Copy exactly the stretch of data below from the line with "The height and width of the screenshot is (506, 821)." through the line with "Image resolution: width=216", including both of those lines.

> [Excerpted data]
#####

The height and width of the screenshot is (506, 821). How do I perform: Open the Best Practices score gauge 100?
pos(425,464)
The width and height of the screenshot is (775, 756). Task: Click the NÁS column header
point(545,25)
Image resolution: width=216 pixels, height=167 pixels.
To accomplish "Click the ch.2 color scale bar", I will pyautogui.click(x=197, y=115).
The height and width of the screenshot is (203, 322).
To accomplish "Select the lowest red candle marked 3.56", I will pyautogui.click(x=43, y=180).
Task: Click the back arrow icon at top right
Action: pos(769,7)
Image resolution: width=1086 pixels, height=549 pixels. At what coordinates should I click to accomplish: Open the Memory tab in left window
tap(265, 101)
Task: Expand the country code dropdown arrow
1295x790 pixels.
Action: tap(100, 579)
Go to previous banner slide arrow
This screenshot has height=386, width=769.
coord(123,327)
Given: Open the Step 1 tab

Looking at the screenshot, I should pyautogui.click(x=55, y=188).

#####

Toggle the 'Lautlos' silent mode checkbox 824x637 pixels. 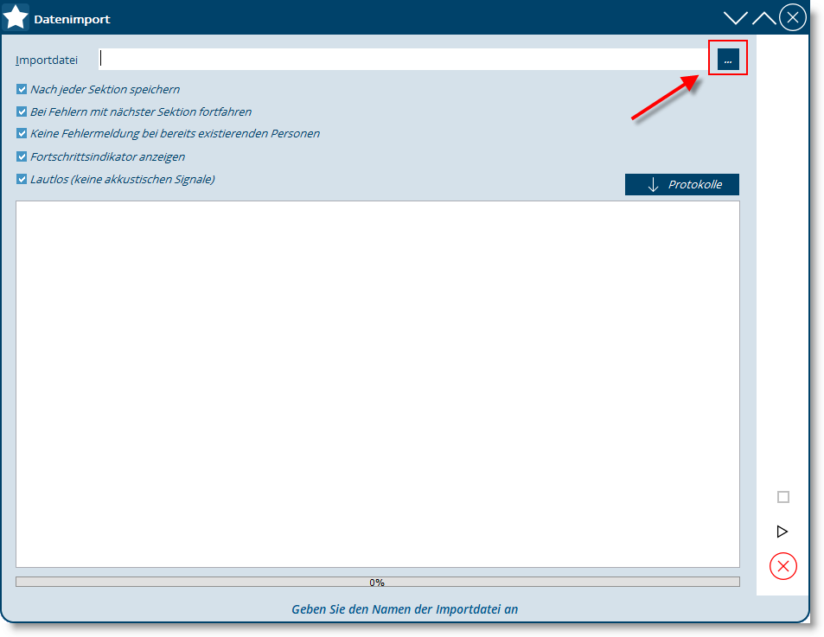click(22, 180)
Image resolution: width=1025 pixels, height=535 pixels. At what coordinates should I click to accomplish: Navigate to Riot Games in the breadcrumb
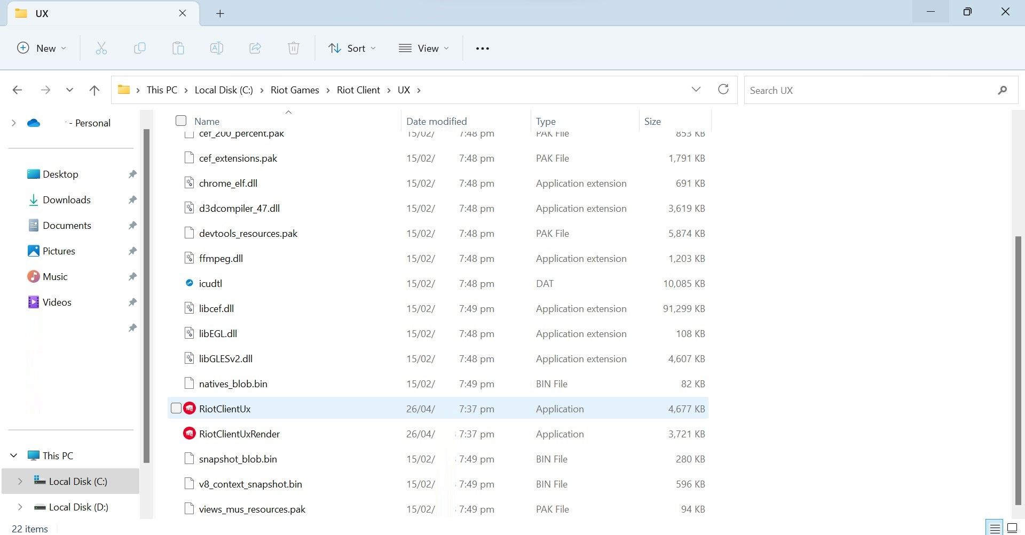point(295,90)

#####

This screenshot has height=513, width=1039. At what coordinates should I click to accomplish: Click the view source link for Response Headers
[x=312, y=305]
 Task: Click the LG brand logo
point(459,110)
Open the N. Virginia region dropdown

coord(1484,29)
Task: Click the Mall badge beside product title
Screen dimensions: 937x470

#####

> [Solution to the exercise]
The height and width of the screenshot is (506, 821). How do I perform: Open the Best Practices score gauge 100?
pos(425,464)
The width and height of the screenshot is (775, 756). Task: Click the NÁS column header
point(545,25)
Image resolution: width=216 pixels, height=167 pixels.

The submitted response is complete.